Thanks for posting these. At the end of every football season, I feel like I have nothing to listen to, so I’ll be giving these a try. On the tech front, I’ve been listening to ATP. It’s very Apple-centric (and I’m not) but it’s still a good listen. If any of you readers are just getting started with The Stack Exchange Podcast, I encourage them to go back and find the one about how they recovered from Superstorm Sandy. That was a fascinating story.

Erik Dietrich
10 years ago
Reply to  Dick Kusleika

Interesting… I’ll have to check it out.
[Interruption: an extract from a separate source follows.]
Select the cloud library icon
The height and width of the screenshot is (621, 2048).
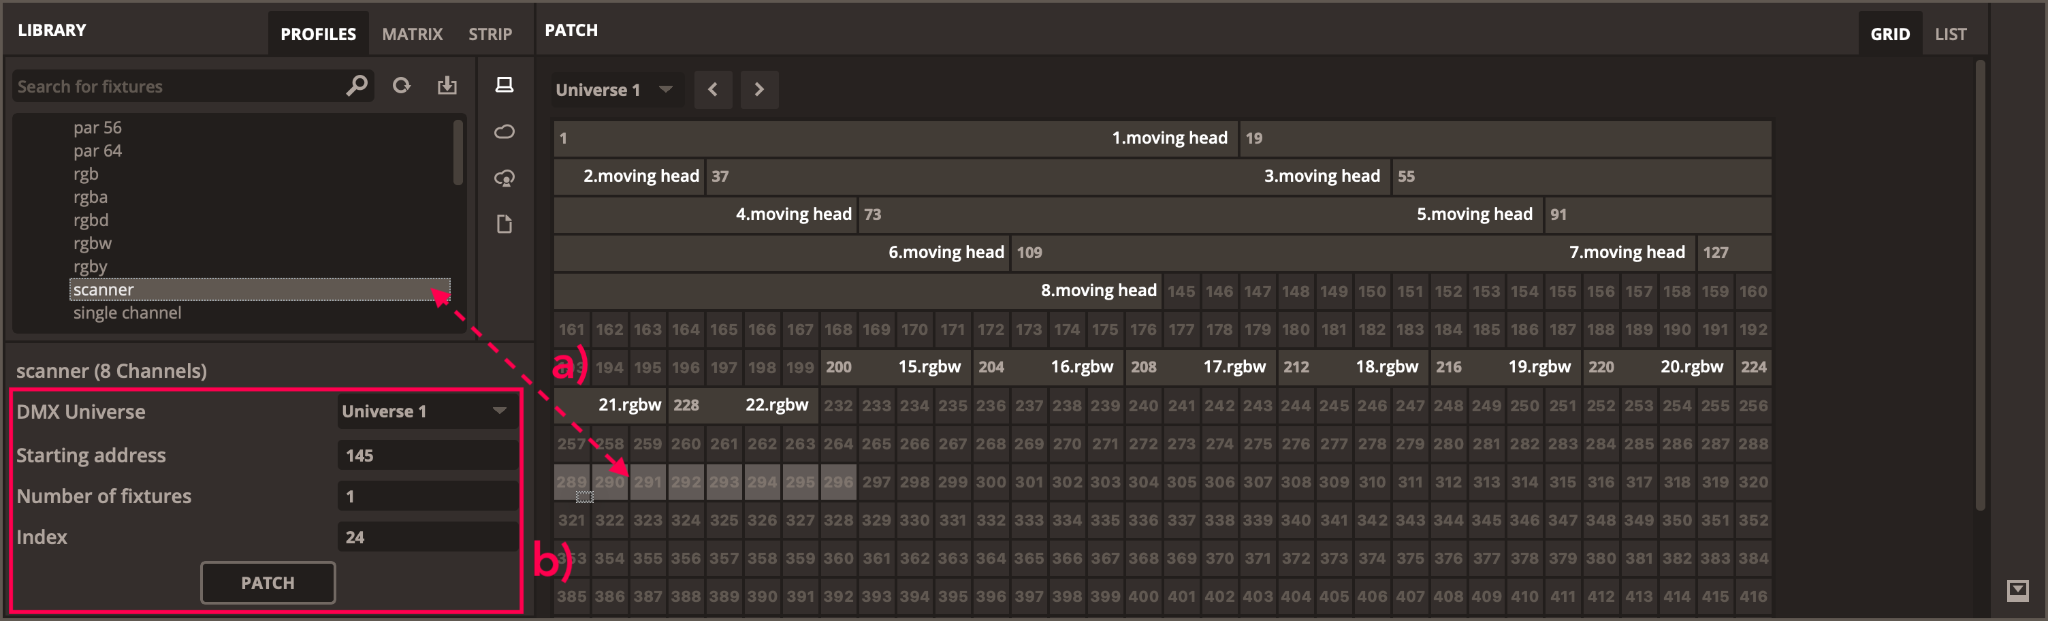coord(505,132)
I don’t really have much skin in the apple game, but I like to diversify what I take in as much as possible. And I hear you about football season — that always leaves me wondering what it was I used to do on Sundays all those months ago before football started. 🙂

Jacob Appleton
Jacob Appleton
10 years ago

I’m a huge .NET Rocks fan. Even when I’m not necessarily interested in the topic of discussion, the chemistry between the hosts make for great listening.
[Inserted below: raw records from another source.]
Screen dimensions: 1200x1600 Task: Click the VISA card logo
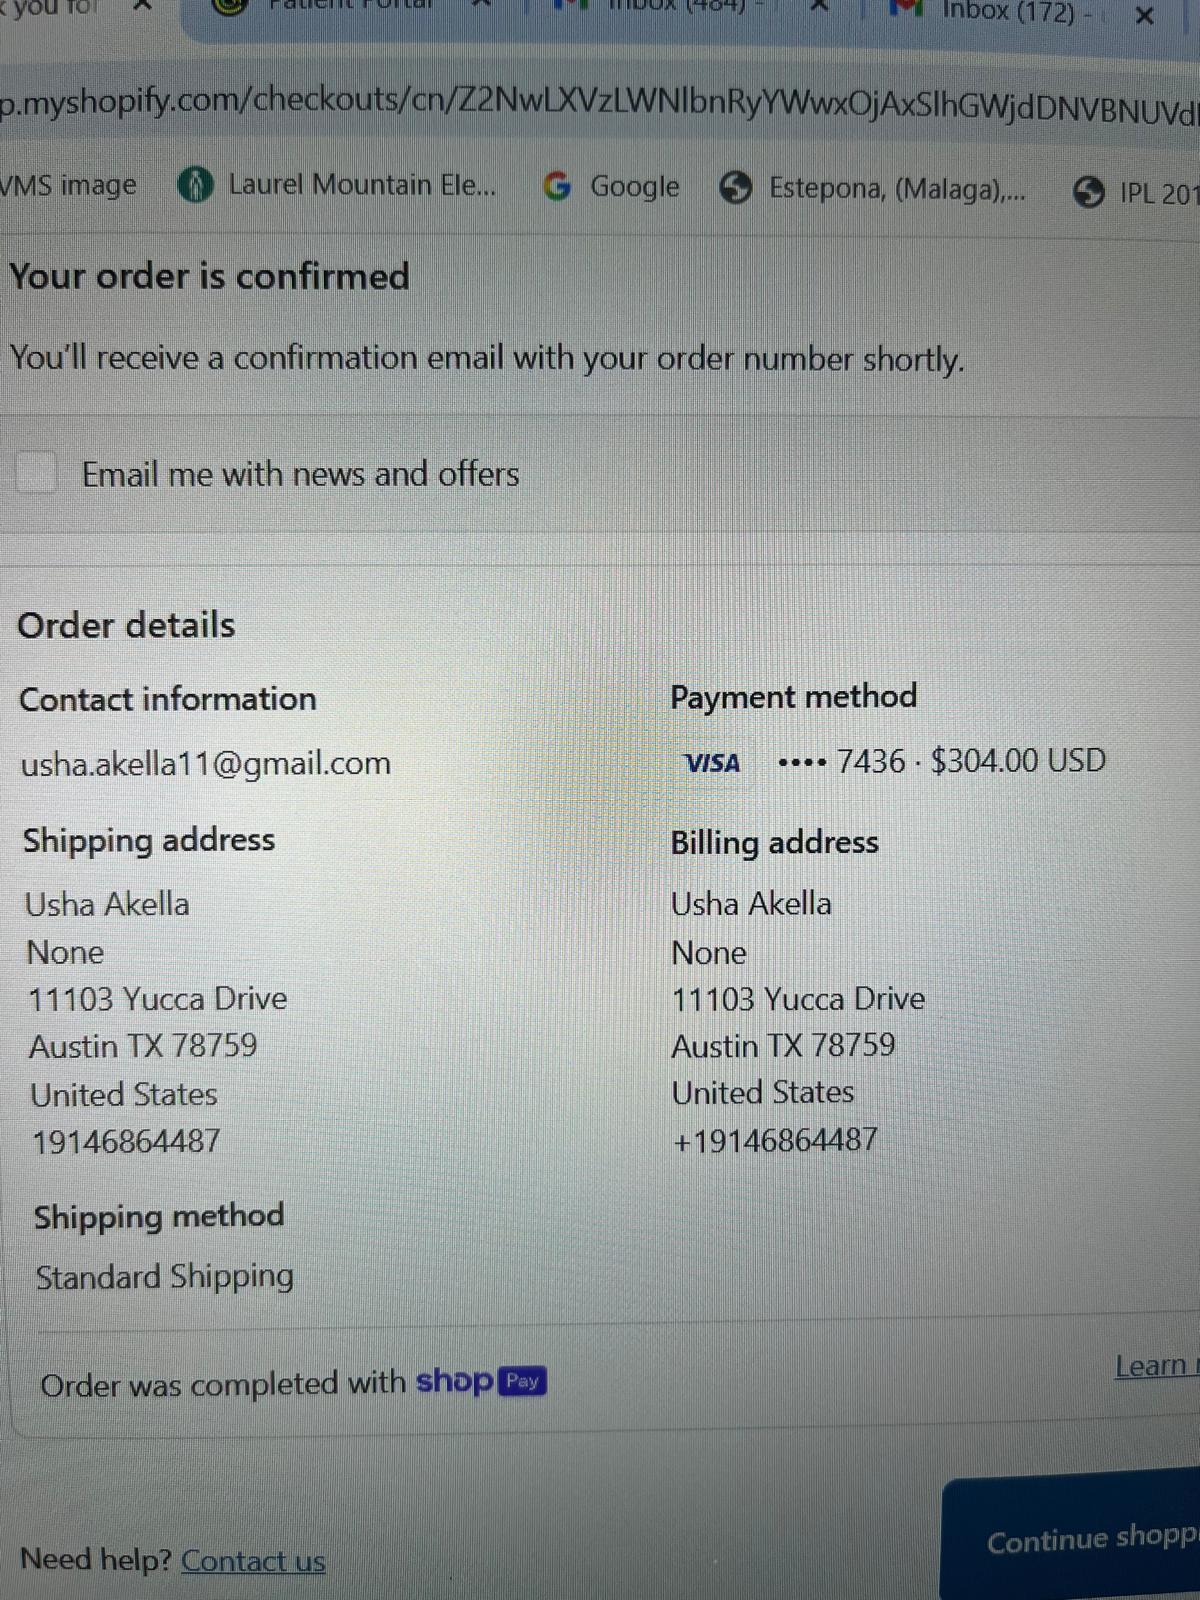point(713,763)
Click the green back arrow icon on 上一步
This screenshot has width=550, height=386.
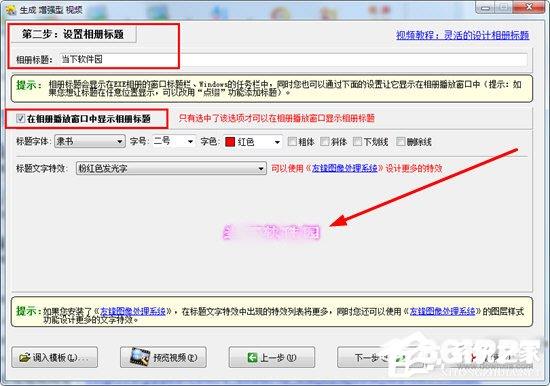[x=253, y=358]
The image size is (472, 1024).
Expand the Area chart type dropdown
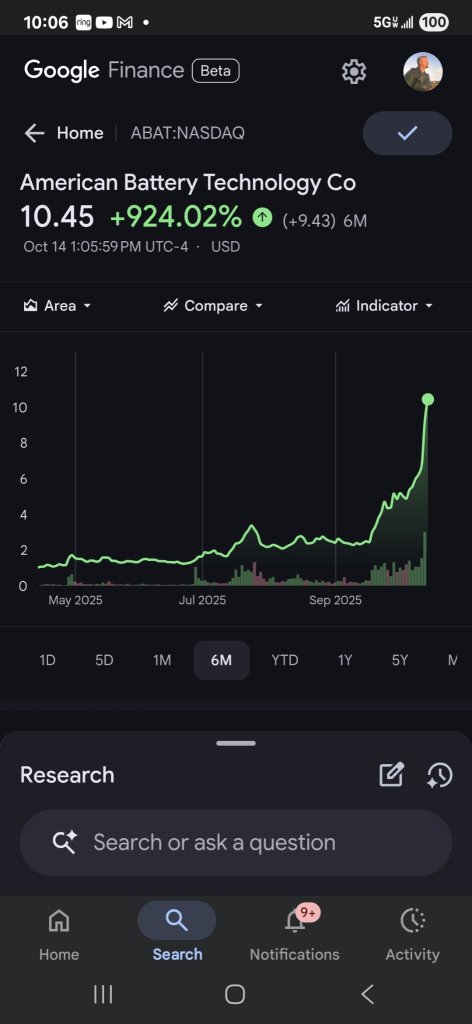point(57,306)
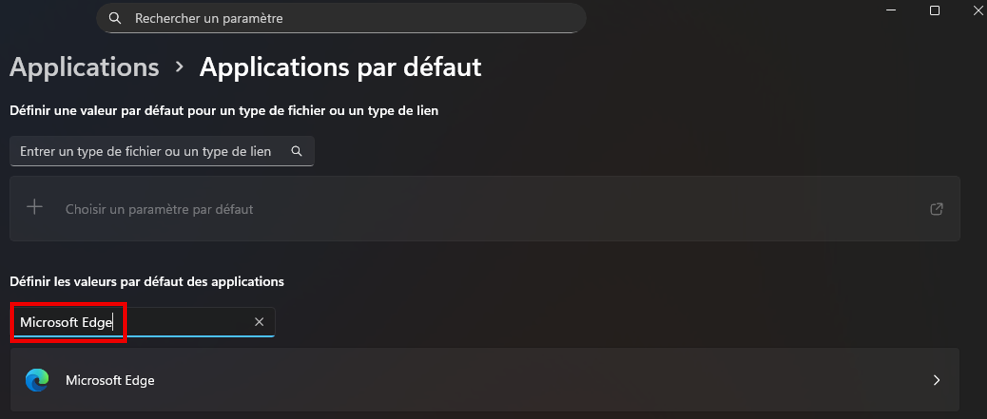
Task: Click the search icon in the file type field
Action: (296, 151)
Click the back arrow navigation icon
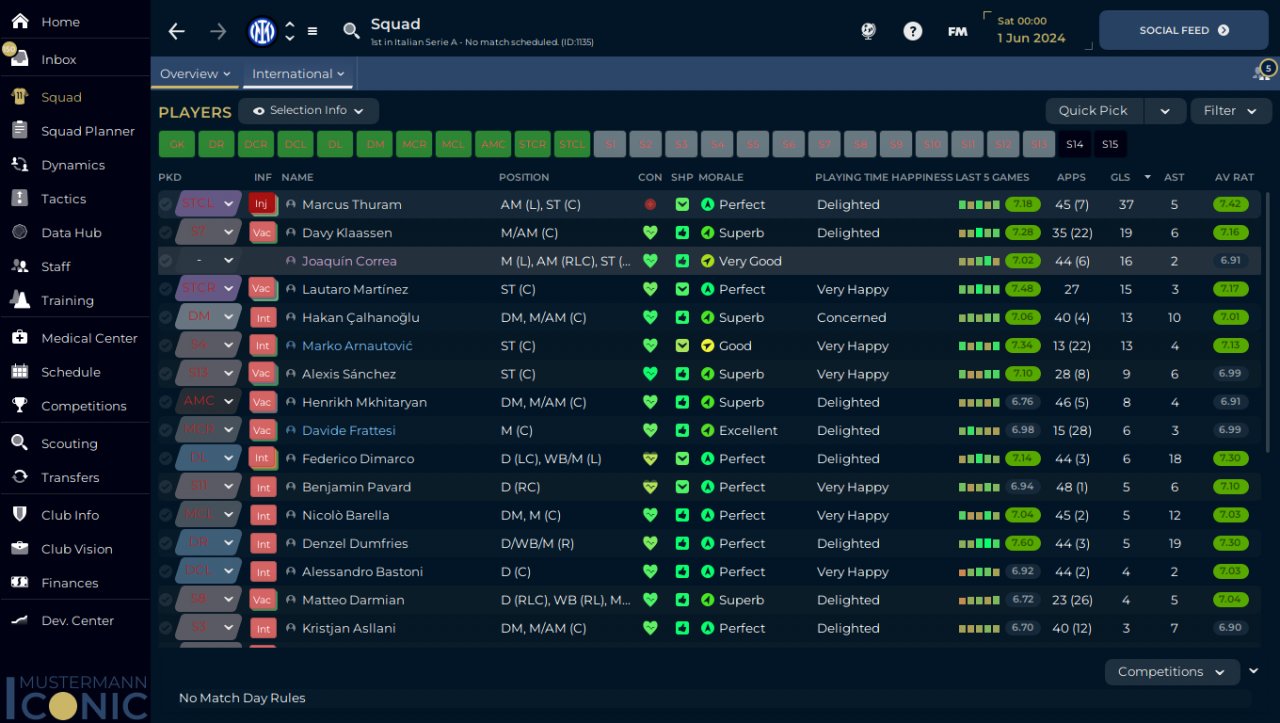 click(x=177, y=31)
I’m also a big fan of “The Changelog”: a language agnostic open-source developer podcast.

http://thechangelog.com/

Erik Dietrich
10 years ago
Reply to  Jacob Appleton

Looks good, thanks for the link! I like language agnostic particularly because I’ve become fairly .NET heavy over the last few years. Will definitely give a listen.

Daniel Longest
Daniel Longest
10 years ago

Great list, thanks for sharing. Udi Dahan has some podcasts available on his site (http://www.udidahan.com). I haven’t listened to them yet, but based on an old Hanselminutes when he talked with Udi about NServiceBus, definitely going to give them a try.

Erik Dietrich
10 years ago
Reply to  Daniel Longest

I imagine that there’s some good stuff in there. Udi seems like a very sharp guy from when I’ve heard him talk and, obviously, from creating a piece of software that can do such a good job simplifying/wrapping convoluted communication technologies (no offense to anyone who might like WCF).

mikeswierczek
mikeswierczek
10 years ago

My two favorites are Software Engineering Radio and FLOSS Weekly, though I skip many episodes of both when they cover topics that don’t interest me. If you like Clojure (the Lisp dialect that runs on the JVM), there’s the ThinkRelevance podcasts.

Erik Dietrich
10 years ago
Reply to  mikeswierczek

Will have to give a look. I think I’ve heard of Software Engineering Radio before, but I’m not sure. Thanks for the suggestions!